## Assignment
Nothing but the lines from the one holding "Task: Open the blurred invoice number link" through the last line of the material below should be set down, exactly and without images.

## Data extract
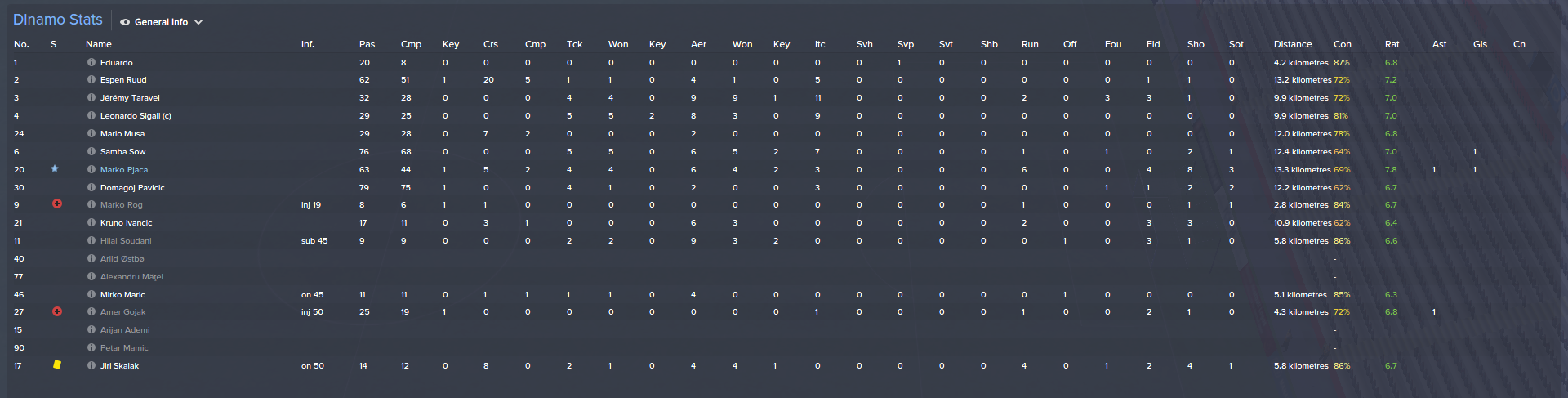This screenshot has width=1568, height=398.
Task: Click Jiri Skalak's yellow card icon
Action: click(57, 365)

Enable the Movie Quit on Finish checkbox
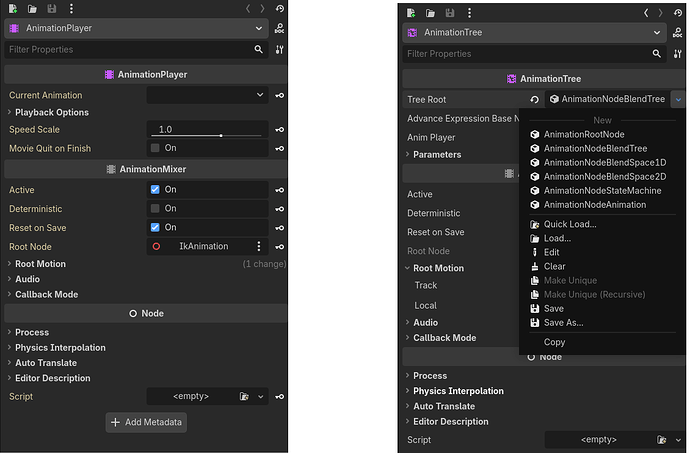tap(155, 148)
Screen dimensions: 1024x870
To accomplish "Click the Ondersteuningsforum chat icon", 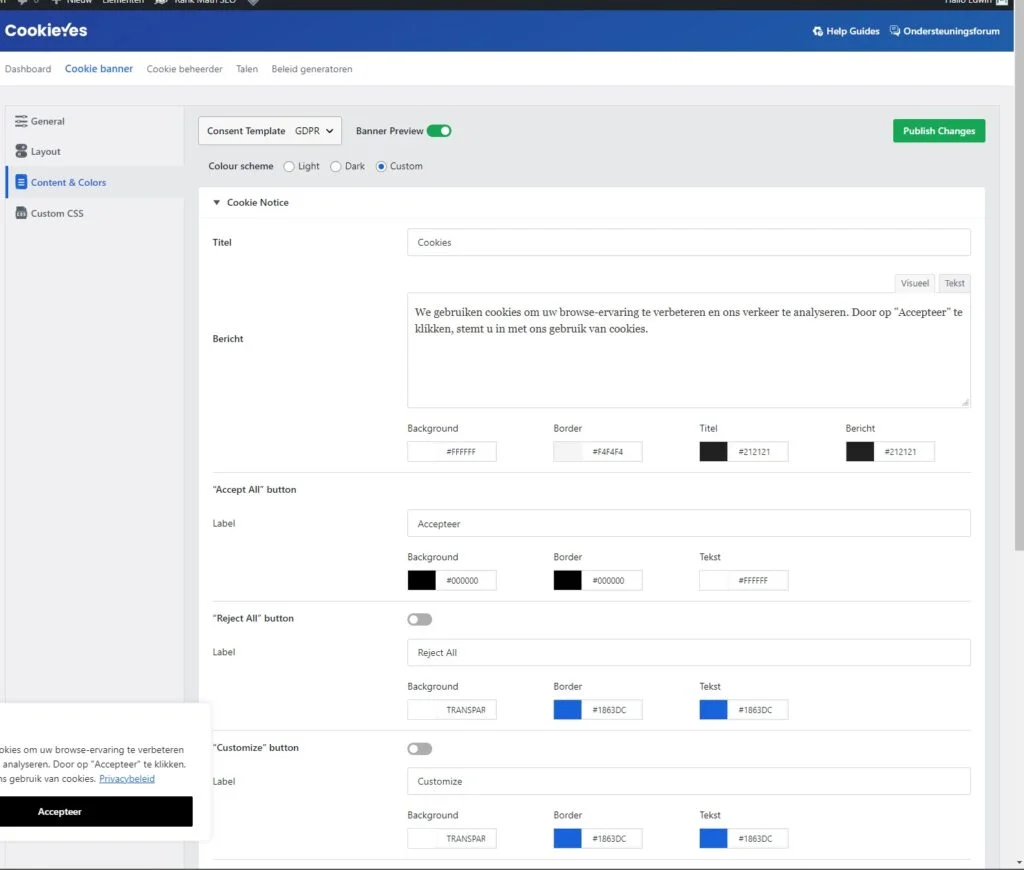I will (894, 31).
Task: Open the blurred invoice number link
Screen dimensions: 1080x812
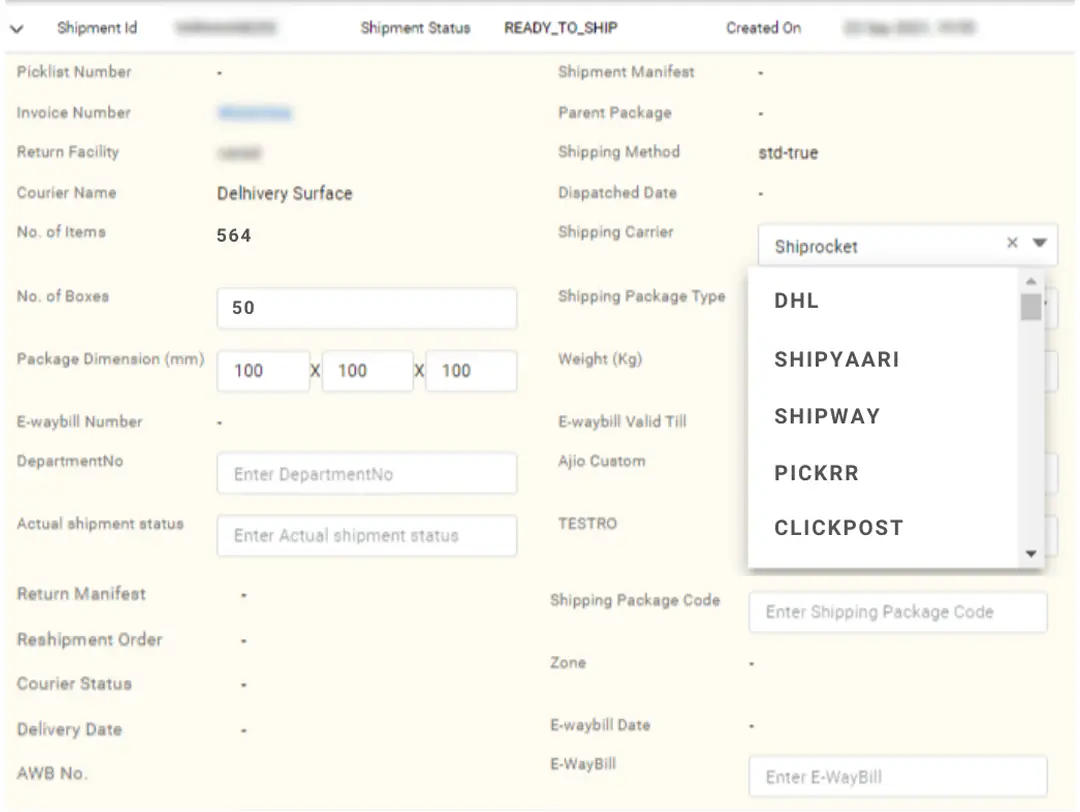Action: pyautogui.click(x=254, y=113)
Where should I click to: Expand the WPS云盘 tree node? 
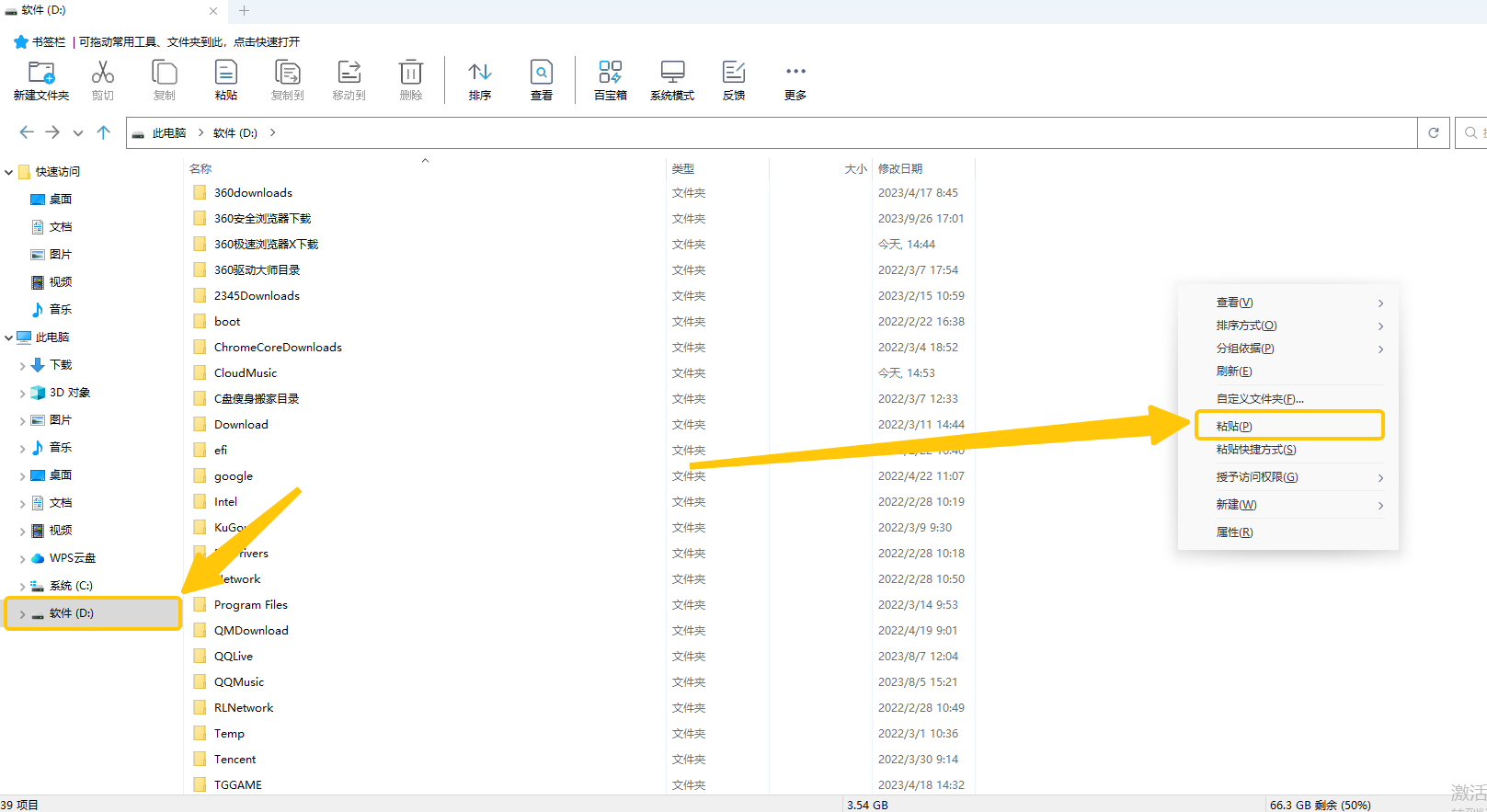coord(22,558)
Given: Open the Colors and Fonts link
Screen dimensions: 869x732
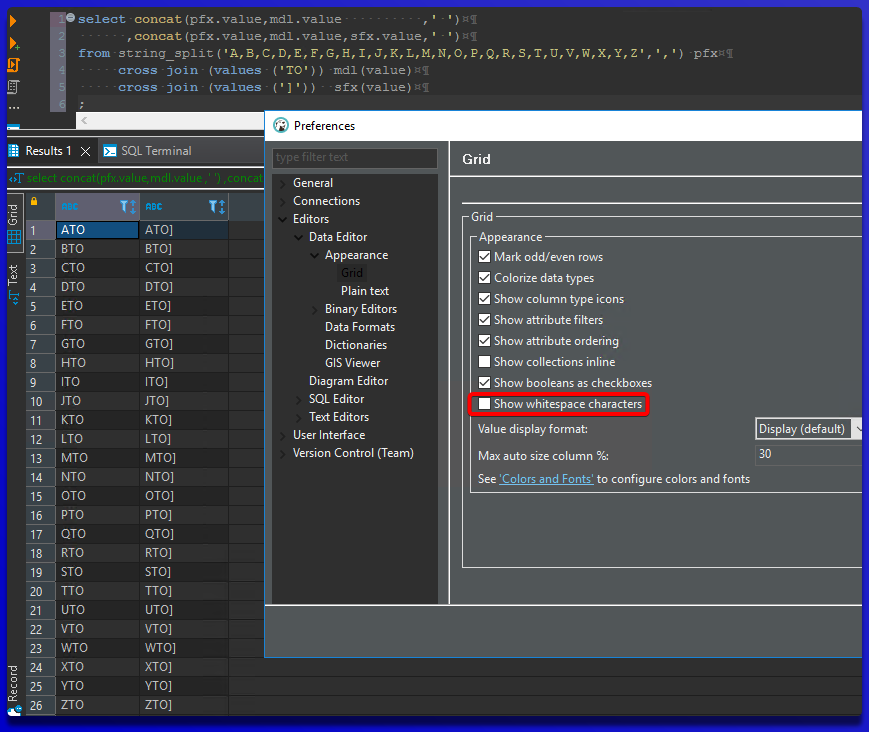Looking at the screenshot, I should 546,478.
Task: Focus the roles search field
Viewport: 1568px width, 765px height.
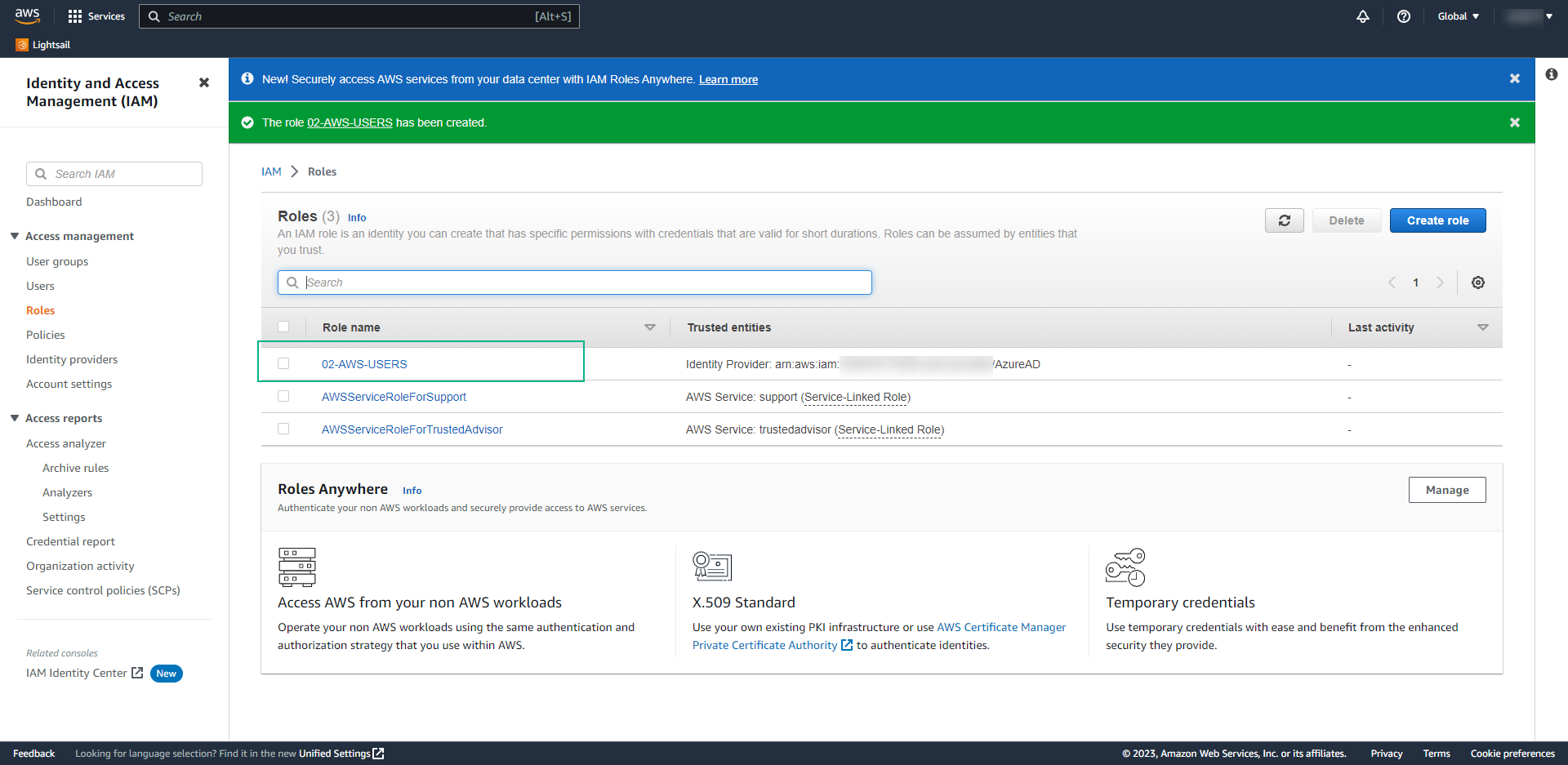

## Exercise result
Task: Open the blurred invoice number link
Screen dimensions: 1080x812
Action: pyautogui.click(x=254, y=113)
Where should I click to: Expand the WPS云盘 tree node? 
coord(22,558)
Given: Open the Colors and Fonts link
Screen dimensions: 869x732
Looking at the screenshot, I should 546,478.
Task: Focus the roles search field
Viewport: 1568px width, 765px height.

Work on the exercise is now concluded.